──────── Items

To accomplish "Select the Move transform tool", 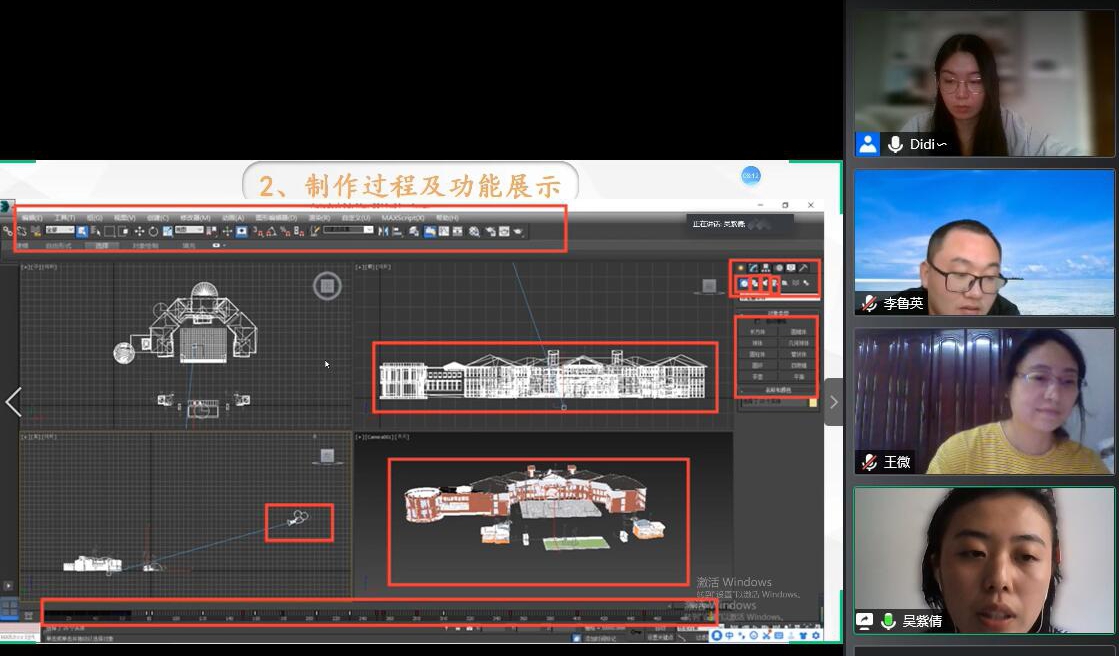I will pyautogui.click(x=139, y=231).
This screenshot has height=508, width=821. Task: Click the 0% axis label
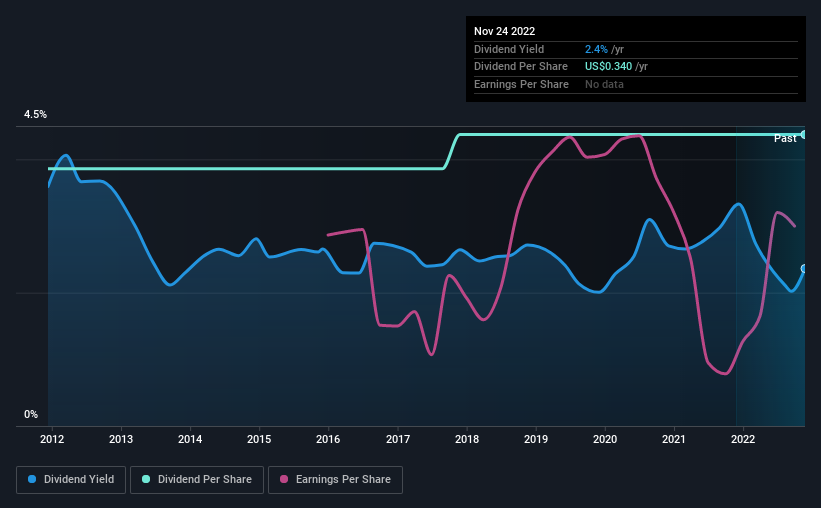(x=31, y=414)
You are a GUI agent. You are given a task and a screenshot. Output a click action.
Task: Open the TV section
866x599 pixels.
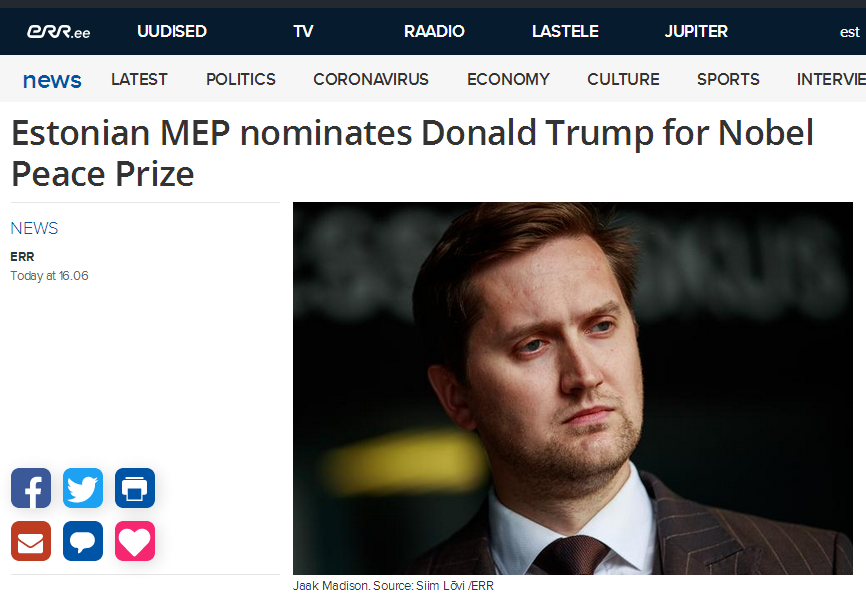(x=303, y=32)
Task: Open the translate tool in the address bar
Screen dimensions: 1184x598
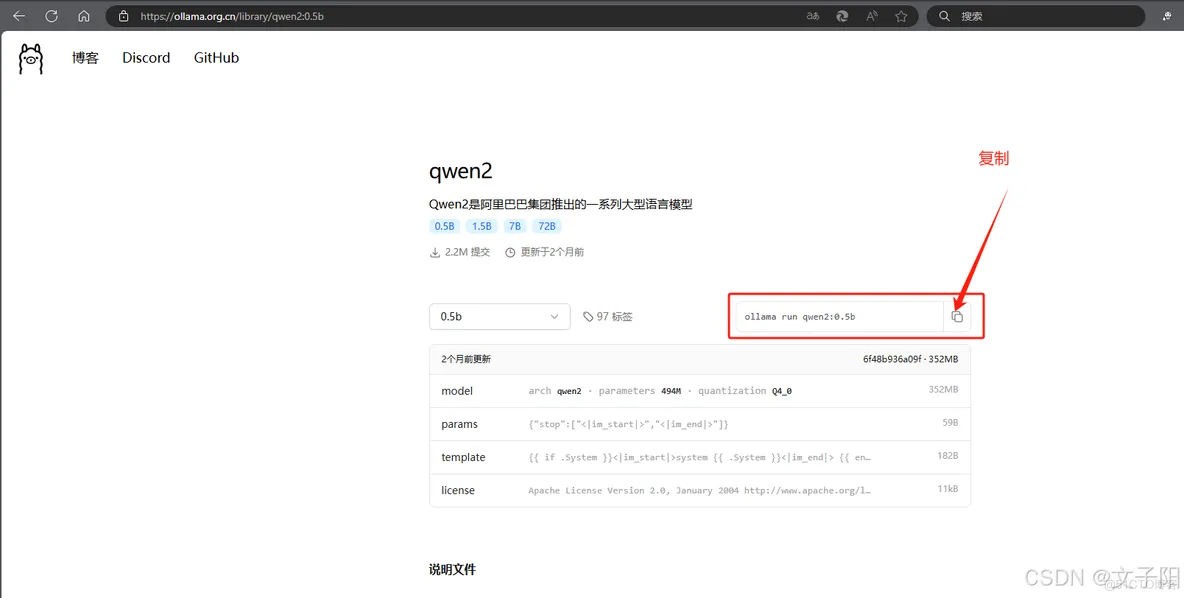Action: click(x=813, y=15)
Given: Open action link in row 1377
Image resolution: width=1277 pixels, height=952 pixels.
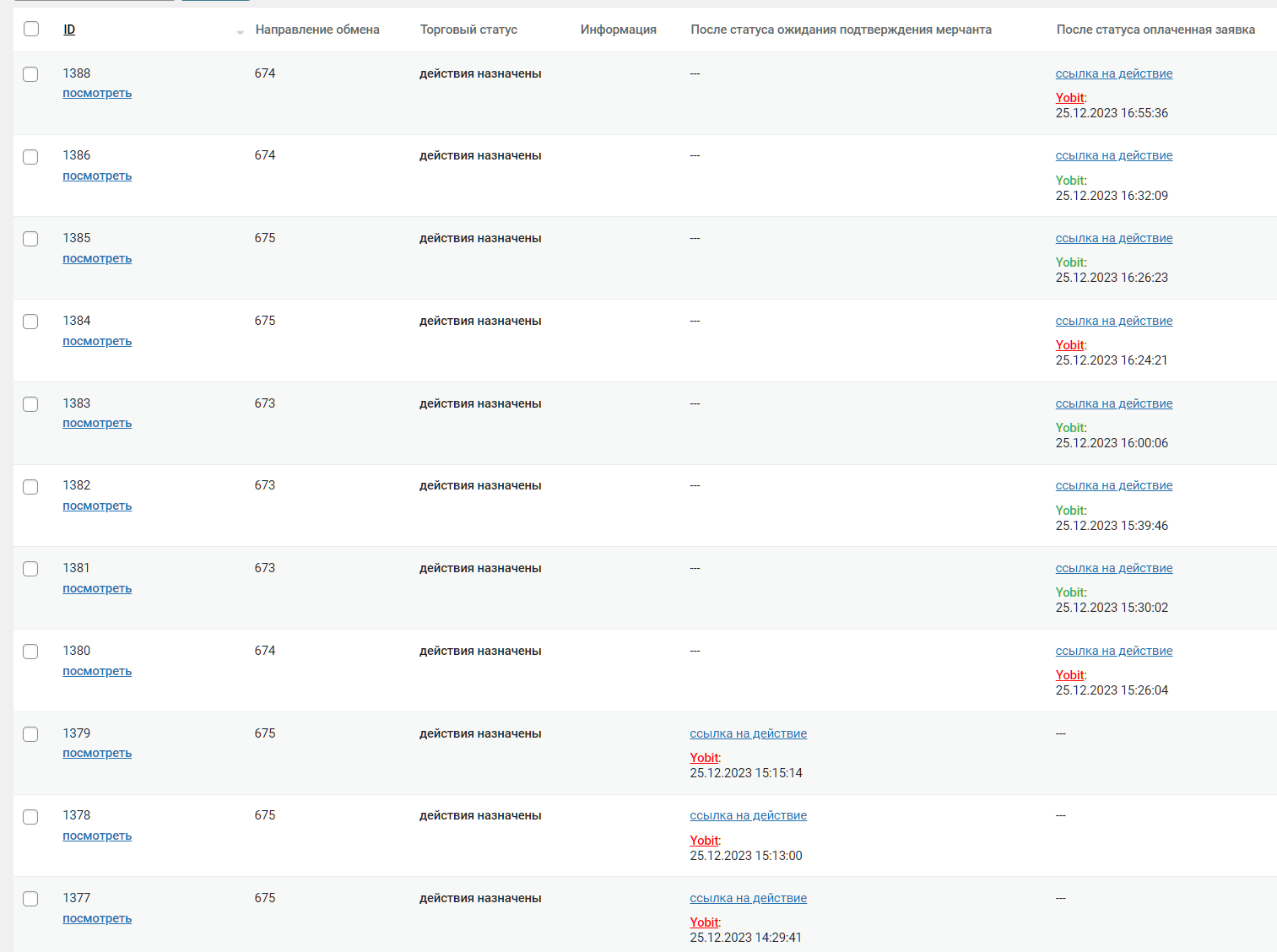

────────────────

*What the task asks*.
Copy out the stretch of the records from the line containing "Task: Open the translate" through the end of the records, exactly as those lines appear, leaving the pictures out.

*Output of the exercise*.
Task: Open the translate tool in the address bar
Screen dimensions: 1184x598
Action: click(x=813, y=15)
Given: Open action link in row 1377
Image resolution: width=1277 pixels, height=952 pixels.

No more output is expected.